Contraception Crisis: The Religious Business Backlash to Mandated Coverage

The political atmosphere in the United States is more divided than it has been it quite a while and many of the tensions between Republicans and Democrats are coming to the surface and playing out in the healthcare arena. While Obamacare has been a huge victory to many democrats and public health personnel, host of republican politicians and organizations have focused on key specific details of the reform in order to challenge the security of the Act over all. One such detail has been the inclusion of contraceptives on the list of benefits that employer-based insurance must cover with no cost sharing.

The controversy over this inclusion has now been going on for years. You may remember in the spring of 2012 when media attention was drawn to the issue. Although there was an exemption for organizations whose mission was fundamentally religious (ie. houses of worship), religiously affiliated organizations, mainly under the direction of the Catholic Church, said that mandating them to cover contraceptives for their employees violated their right to freely express their religion by forcing them to be complicit in what they believed to be a sin. They claimed this under the Religious Freedom Restoration Act of 1993. Religiously affiliated organizations won this argument, which was a tremendous victory for them.

That, however, was not the end of the controversy. Critics of the law decided to go even further. Now, a full two years after religiously affiliated organizations took the stage on the issue, private for-profit corporations whose owners claim deep religious beliefs against contraceptives are asking for an exemption. The leader at the forefront of this move is Hobby Lobby, a family-owned nation-wide craft store chain headed by CEO David Green. Hobby Lobby has already won in lower courts and the Supreme Court has agreed to hear the case. Green released a letter explaining why he is pursuing this exemption. His rationale included saying that one of the goals of his business is “to run [the] business in harmony with God’s laws,” and that the contraceptive mandate would change that.

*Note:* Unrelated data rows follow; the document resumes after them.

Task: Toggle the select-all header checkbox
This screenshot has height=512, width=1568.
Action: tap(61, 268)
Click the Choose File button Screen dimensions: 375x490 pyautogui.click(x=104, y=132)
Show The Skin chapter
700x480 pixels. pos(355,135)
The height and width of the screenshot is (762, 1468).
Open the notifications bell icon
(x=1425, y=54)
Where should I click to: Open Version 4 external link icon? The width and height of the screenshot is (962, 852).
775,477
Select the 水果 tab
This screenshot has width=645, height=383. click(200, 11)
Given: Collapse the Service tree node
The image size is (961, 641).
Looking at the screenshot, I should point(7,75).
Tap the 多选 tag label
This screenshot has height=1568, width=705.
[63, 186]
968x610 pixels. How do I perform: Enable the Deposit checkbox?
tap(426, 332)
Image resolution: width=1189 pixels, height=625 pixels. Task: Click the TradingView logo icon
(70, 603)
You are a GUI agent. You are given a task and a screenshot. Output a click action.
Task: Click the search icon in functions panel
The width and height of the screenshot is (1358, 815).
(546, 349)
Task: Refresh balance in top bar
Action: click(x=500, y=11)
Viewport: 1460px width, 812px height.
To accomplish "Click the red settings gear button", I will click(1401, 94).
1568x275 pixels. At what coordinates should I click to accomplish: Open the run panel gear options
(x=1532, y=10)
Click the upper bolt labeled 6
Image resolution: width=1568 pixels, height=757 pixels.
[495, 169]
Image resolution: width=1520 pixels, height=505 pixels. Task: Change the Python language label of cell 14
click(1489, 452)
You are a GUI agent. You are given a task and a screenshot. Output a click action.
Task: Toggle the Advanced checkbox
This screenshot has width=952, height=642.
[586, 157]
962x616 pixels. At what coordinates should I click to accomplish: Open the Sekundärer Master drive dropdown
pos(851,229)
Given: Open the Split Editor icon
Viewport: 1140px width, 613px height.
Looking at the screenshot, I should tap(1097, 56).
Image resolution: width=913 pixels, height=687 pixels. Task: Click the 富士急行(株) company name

The part of this whole controversy that I fail to see the logic in is how employee health benefits have anything to do with the mission of an organization. Salaries are paid to employees as an administrative function. Payment of salaries is never the main mission of an organization. Health insurance is part of the fringe benefit package offered by an employer to make their business competitive and attract workers. Now employers must include insurance that covers minimum benefits in the plan. This is similar to minimum wage requirements. As part of an employee’s benefits, they should not be told how to spend the money and should have the option to choose a plan that covers contraceptives if they want them. By denying employees that option, Hobby Lobby and David Green would be forcing their religious beliefs on their employees by interfering with a decision that should be made between a doctor and a patient while simultaneously punishing only female employees. If a private for-profit business can refuse coverage of a basic service based on the religious views of its CEO, how can employees have any protection over their benefits? When will the avalanche of push back against Obamacare end? Both sides have had to make compromises, but at some point, policy makers and constituents have to accept that the law is here to stay and move on.